# What's the best way to do RODI in an apartment?



## Jimbo (Apr 23, 2013)

I have a 47 gallon tank that I finally have all plumbed and ready to go. I need to figure out the best way to do water. Is there some kind of RODI unit that doesn't need to be plumbed in? Are those tap filters decent? Something like this?

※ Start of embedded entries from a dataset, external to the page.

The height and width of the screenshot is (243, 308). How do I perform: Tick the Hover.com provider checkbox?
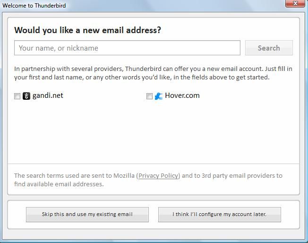pos(150,96)
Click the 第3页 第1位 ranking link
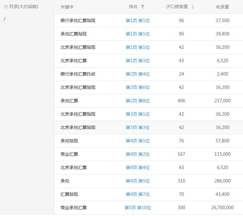The image size is (243, 216). pos(138,114)
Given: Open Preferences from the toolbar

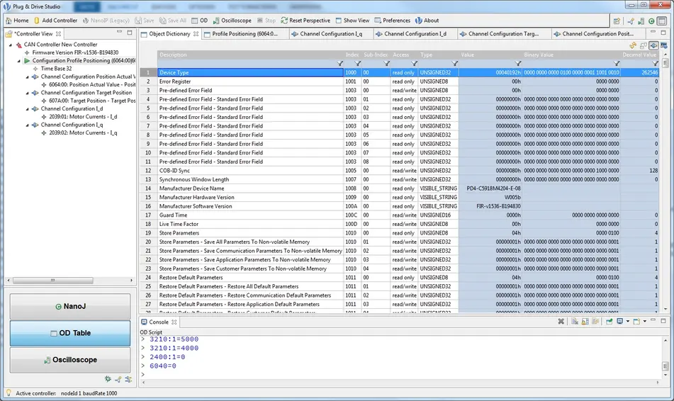Looking at the screenshot, I should click(x=392, y=21).
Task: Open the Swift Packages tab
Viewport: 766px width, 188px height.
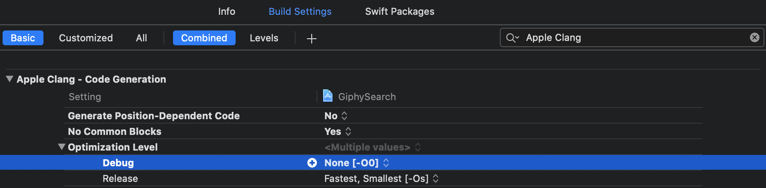Action: 400,12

Any tips or suggestions this way would be great! Thanks.

James


----------



## tony1928 (Apr 22, 2010)

RODI filters don't need to be permanently plumbed in. It can be used no different than that API tap water filter. You just need to attach it to a water supply (the tap) and you need a drain. The API tap water filter might work but seems very inefficient and your per gallon cost would be very pricey since its an all in one disposal unit.


----------



## Animal-Chin (Jul 10, 2012)

ya just T off under the kitchen sink, thats what I did. You don't have to cut or plumb really, just take off the cold water supple to the facet and T off to the RODI unit.


----------



## Dietmar (Dec 15, 2011)

You can get an adapter for your faucet to fit the rodi tubing. Something like this:
https://filterdirect.com/product_in...d=182&osCsid=d7f77d204b4e974445aafd7b794dae60
I am sure you can get this local, this is the first pic I found.


----------